どうすれば因果的なテンプレートを用いた思考を向上できるか。その答えの1つは、少なくともそのテンプレートの存在を自覚し、何らかの問題について考える際にテンプレートを積極的に利用していくことだ。
反実仮想
反実仮想とは、実際には起きていないが(反事実)、あり得たかもしれない可能性を思考することだ。この種の思考をすることで、「そこにあるもの」と「そこにないもの」の比較が可能になる。反実仮想は、現実を超えた世界に目を向ける方法の1つだ。この「あり得たかもしれないこと」「これからありうること」に思いを馳せる力がなければ、私たちは永遠に目の前の「今、ここ」にとらわれてしまう。
現在とは別の可能性の世界を想像できると、因果推論を基にして行動ができるようになる。ある結果に対して、これが原因でないかと検証できるようになる。反実仮想と因果推論という要素は、互いに強化し合う。
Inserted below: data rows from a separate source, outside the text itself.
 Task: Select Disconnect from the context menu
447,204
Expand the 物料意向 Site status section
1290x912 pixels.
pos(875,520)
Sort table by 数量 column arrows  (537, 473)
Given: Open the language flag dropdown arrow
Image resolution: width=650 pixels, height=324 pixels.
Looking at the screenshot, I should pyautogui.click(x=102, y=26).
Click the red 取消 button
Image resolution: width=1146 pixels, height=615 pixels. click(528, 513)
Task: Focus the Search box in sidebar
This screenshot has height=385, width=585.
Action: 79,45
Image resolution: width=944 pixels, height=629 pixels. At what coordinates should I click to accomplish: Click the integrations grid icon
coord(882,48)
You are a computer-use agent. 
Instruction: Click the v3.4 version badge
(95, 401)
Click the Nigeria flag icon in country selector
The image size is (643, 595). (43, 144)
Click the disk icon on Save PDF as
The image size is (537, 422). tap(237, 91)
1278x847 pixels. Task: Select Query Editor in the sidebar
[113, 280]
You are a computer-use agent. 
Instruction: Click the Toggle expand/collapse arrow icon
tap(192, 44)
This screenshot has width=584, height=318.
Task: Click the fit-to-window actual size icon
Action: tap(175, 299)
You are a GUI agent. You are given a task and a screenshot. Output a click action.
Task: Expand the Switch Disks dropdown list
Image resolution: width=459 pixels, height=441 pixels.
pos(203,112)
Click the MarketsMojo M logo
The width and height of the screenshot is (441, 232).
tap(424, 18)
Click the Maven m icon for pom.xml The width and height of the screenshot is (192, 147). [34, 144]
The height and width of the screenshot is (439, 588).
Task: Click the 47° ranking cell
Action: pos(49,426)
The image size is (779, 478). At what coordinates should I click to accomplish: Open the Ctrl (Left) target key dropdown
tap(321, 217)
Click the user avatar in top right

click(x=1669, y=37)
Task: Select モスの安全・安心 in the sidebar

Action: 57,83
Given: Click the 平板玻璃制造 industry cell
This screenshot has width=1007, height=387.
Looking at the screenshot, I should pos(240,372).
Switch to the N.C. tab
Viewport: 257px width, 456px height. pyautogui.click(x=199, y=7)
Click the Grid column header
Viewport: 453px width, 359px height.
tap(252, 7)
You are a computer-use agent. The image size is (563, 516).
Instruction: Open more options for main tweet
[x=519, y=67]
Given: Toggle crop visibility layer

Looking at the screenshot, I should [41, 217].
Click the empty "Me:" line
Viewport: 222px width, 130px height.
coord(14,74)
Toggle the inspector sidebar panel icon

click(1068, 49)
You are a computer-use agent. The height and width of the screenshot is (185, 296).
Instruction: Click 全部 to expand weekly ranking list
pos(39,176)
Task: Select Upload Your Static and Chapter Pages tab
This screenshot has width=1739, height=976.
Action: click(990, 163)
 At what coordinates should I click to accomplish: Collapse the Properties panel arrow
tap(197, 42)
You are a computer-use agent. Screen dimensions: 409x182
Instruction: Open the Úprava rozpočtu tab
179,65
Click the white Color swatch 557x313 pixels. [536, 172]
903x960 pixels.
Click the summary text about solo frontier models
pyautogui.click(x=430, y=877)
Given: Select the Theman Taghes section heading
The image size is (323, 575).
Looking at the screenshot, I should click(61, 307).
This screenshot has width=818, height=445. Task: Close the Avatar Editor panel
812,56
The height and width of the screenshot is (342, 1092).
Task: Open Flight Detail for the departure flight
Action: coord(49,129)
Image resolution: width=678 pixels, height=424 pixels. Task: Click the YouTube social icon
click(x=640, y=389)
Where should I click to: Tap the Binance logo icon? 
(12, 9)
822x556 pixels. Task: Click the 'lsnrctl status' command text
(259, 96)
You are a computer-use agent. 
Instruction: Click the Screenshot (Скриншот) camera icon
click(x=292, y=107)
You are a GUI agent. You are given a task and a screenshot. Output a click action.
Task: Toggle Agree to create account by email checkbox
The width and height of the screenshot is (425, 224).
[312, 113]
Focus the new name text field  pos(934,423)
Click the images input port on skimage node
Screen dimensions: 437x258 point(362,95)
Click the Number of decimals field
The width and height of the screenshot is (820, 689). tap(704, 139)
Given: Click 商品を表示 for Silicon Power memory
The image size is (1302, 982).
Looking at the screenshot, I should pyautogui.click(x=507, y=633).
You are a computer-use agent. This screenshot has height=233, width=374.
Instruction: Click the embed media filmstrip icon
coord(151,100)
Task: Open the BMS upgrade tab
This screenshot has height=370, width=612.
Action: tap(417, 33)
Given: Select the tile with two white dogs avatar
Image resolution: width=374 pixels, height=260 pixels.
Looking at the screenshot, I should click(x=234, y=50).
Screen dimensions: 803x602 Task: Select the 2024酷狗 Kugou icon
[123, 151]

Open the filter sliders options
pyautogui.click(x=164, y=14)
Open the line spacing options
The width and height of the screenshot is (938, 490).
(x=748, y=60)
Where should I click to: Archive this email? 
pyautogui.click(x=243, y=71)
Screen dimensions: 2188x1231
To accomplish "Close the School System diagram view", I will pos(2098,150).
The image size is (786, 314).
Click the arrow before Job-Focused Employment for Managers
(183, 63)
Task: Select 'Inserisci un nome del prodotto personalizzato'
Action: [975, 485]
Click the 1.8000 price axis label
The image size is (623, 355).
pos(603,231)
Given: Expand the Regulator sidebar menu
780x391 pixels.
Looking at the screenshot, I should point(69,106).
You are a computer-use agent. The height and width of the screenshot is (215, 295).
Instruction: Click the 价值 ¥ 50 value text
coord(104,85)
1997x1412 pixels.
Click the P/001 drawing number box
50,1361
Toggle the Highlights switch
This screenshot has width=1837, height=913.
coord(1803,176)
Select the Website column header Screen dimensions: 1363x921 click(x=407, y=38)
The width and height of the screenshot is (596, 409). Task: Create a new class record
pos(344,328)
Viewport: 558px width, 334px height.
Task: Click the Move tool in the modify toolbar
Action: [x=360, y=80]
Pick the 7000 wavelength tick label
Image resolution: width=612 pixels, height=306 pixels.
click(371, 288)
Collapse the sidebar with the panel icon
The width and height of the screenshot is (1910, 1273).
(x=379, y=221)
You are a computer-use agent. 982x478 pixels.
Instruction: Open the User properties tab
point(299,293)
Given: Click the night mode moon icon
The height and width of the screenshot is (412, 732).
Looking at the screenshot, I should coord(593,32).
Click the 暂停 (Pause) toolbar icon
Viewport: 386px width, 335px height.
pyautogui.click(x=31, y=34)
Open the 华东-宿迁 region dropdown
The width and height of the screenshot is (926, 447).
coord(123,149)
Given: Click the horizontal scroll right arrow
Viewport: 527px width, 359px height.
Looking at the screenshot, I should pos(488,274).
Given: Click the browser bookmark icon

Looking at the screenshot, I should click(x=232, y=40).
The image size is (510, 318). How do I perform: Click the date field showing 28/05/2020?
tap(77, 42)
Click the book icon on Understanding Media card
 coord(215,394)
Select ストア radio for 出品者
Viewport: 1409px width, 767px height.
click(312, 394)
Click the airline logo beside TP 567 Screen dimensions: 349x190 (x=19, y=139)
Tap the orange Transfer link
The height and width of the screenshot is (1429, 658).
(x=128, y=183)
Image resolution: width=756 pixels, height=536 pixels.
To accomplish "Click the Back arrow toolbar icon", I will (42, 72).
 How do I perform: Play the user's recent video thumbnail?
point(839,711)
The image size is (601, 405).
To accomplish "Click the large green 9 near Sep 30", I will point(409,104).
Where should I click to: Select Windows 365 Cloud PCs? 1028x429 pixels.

反実仮想は「因果的決定論」に傾かないようバランスを取るものとしても機能する。因果的決定論とは、出来事間の因果関係は1つしかないという考え方だ。反実仮想によって、別の可能性に思いを巡らせる時、私たちは同時に別の原因はないかと想像する。そうした想像は、特定の原因へ性急に飛びつかないための防御手段となる。
制約
制約とは、反実仮想的な思考を一定の形に留めるためのルールや縛りのことだ。そうした制約は自由に変更を加えることができる。制約を緩めたり厳しくしたり、別の制約を加えたり、過去の制約を取り除いたりする。
制約を設けないと、想像の幅が広すぎて因果関係のメンタルモデルとは全く関係のない反実仮想を行い、行動に必要な情報を引き出せない可能性がある。行動可能な選択肢を考え出すためには、想像を適切な範囲に限定する必要がある。
重要なのは制約自体ではなく、制約をどう生かすかだ。制約を変えていくことで、想像する仮想現実も変化する。価値ある成果を生み出すためには、適切な組み合わせで調整をする必要がある。制約をきめ細かに調整して、適切な反実仮想を行うことがポイントだ。
制約を適用する力を伸ばす最初のステップは、制約がすべてのメンタルモデルに必要なものであり、制約には1かゼロかではなく、グラデーションがあるものだと理解することだ。